You may also remember "From Dusk Till Dawn," the half-comedy, half-horror movie from a few years back. Same thing here. The trouble is that most of the humor in "Feast" comes in the first ten minutes or so, and it's sporadic from then on. The movie does get off to a clever start, however, with a series of introductions to the major characters that clearly establish the film's tongue-in-cheek attitude toward fright flicks. The movie, you see, is about a group of people trapped in a bar in the middle of the desert (more shades of "From Dusk Till Dawn"), surrounded by a family of monsters wanting nothing more than to eat them all alive. Never mind where the monsters came from or why no other humans show up at the bar after the patrons have barricaded themselves in. The film is far too silly to succumb to such minor details.

Anyway, it's the introductions that are pretty slick, so let me quote a few of them. They are the best parts of the picture, and they're over in a flash; I'd hate for you to miss them. In each case, the camera freezes on close-ups of the characters, and captions give us their names, occupations, and life expectancies in the story. There's Boss Man (Duane Whitaker), "mean, stoned, and horny.
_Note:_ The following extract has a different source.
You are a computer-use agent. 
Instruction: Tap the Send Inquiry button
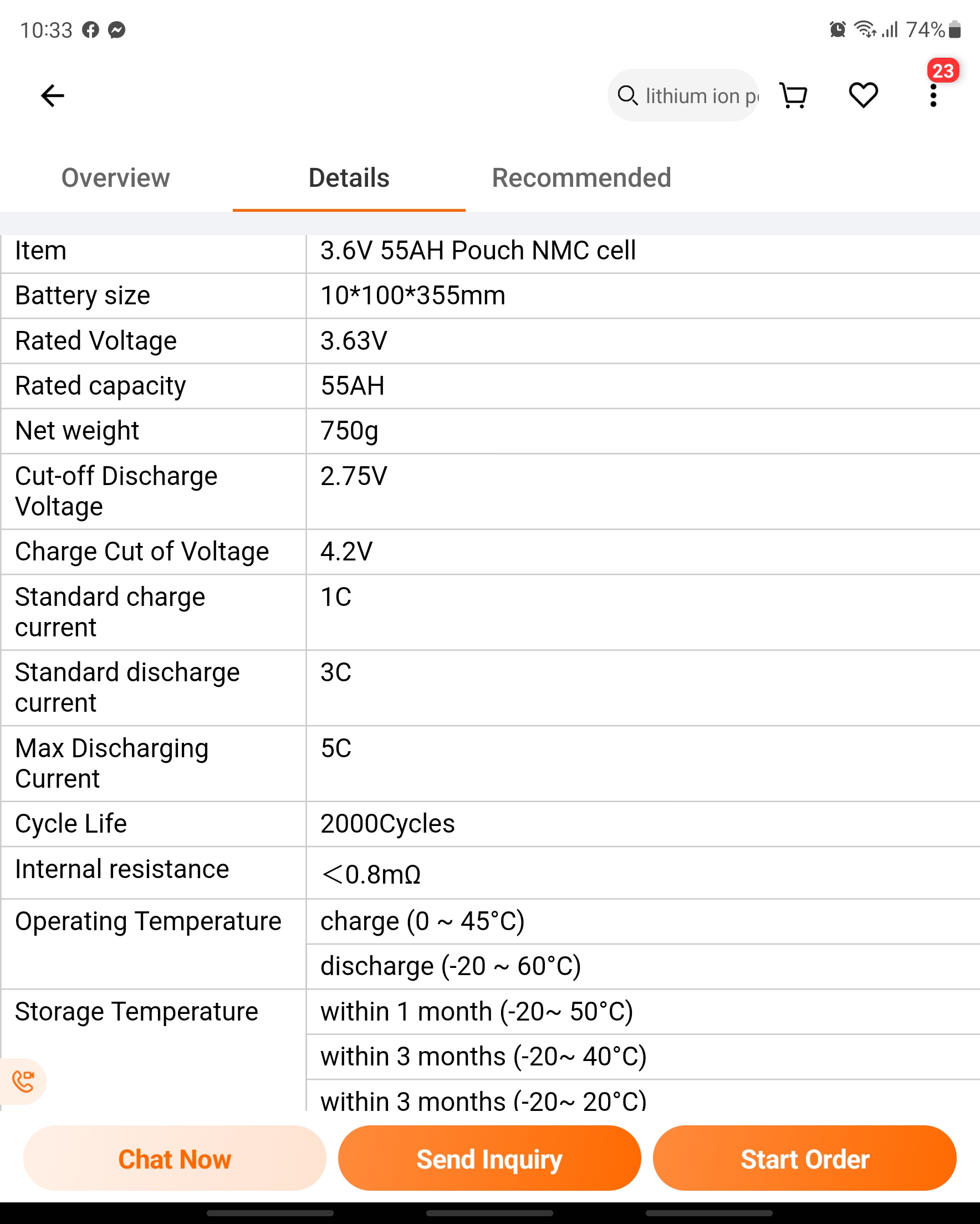489,1159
Life expectancy: Regular or extra crispy?" Harley Mom (Diane Goldner), "robbing bar in ten minutes; life expectancy wild card." Bozo (Balthazar Getty), designated "town jackass; life expectancy, dead by dawn." Hot Wheels (Josh Zuckerman), an invalid, occupation "selling firecrackers to seventh-graders. Life expectancy: They wouldn't kill a cripple, would they?" Beer Guy (Judah Freelander), "part-time host at Red Lobster. Life expectancy: losers and dorks go first...he's both." Honey Pie (Jenny Wade), "actress, singer, dancer, model. Dying to get out of town; may get her wish." Coach (Henry Rollins), "motivational speaker, the poor man's Tony Robbins; stay far, far away." Vet (Anthony Criss), "has never had fun. Life expectancy: Don't ask, don't tell." Edgy Cat (Jason Mewes, the actor's character billed in the caption as Jason Mewes but in the closing credits as "Edgy Cat"), "Occupation: Actor. Life expectancy: Already surpassed expectations."
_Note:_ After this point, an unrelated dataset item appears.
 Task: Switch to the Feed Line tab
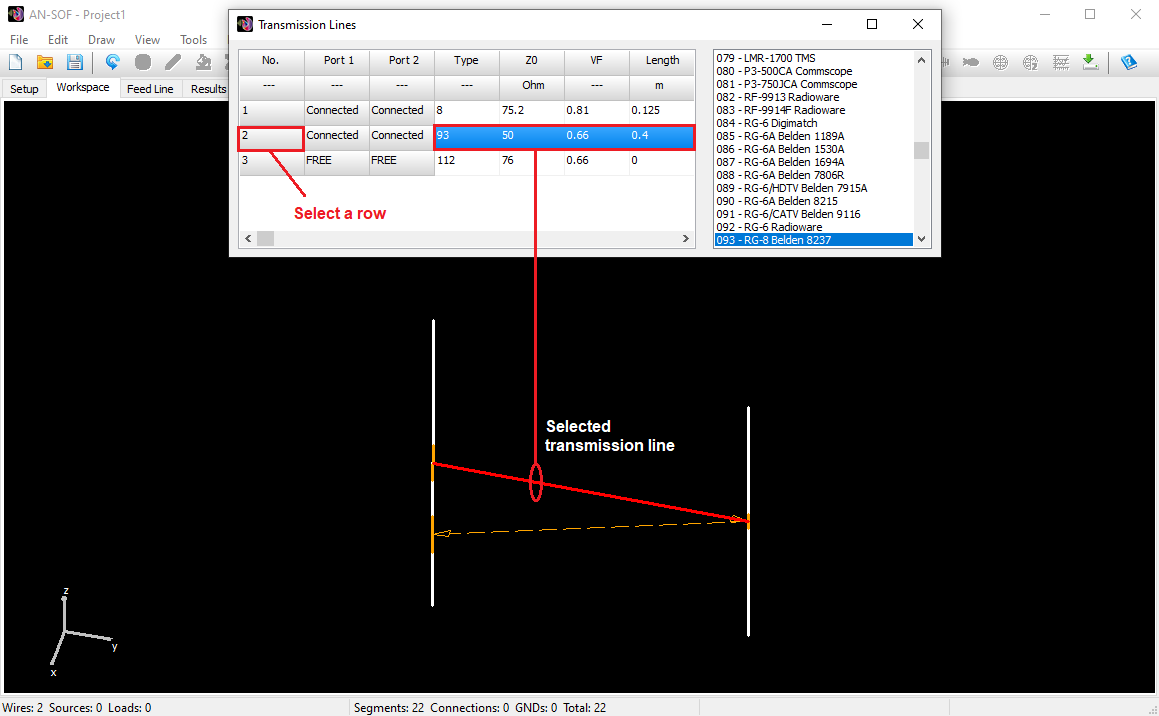(150, 88)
Whew! But I'm not finished yet. There's Heroine (Navi Rawat), "Occupation: Wear tank top, tote gun, save day." Hero (Eric Dane), "Occupation: Kicking ass. Life expectancy: Pretty f... good." Tuffy (Krista Allen), "career waitress, single mom, expects nothing from life." Cody (Tyler Patrick Jones), the kid, a "tax break; can fit into tight spaces. Life expectancy: Wonderful full life." Grandma (Eileen Ryan), "may already be dead." And, finally, there is the bartender, played by first-time director John Gulager's father, longtime TV star Clu Gulager, "horrifying death in 70 minutes."

Well, you can see from these intros that the filmmakers were not exactly taking any of this seriously, and, what's more, they do a good job of setting stereotypes on their ear. Yet at the same time it isn't another "Scary Movie" parody because the blood and guts are quite intense, too. The problem is that there isn't enough whimsy ("Yeah," says Boss Man looking at the severed head of one of the creatures, "that's one for the wall"), and there aren't enough genuine scares to qualify the film as either a comedy or a horror film. It's stuck in kind of a Neverland, being too frivolous to take seriously and too gory to take humorously.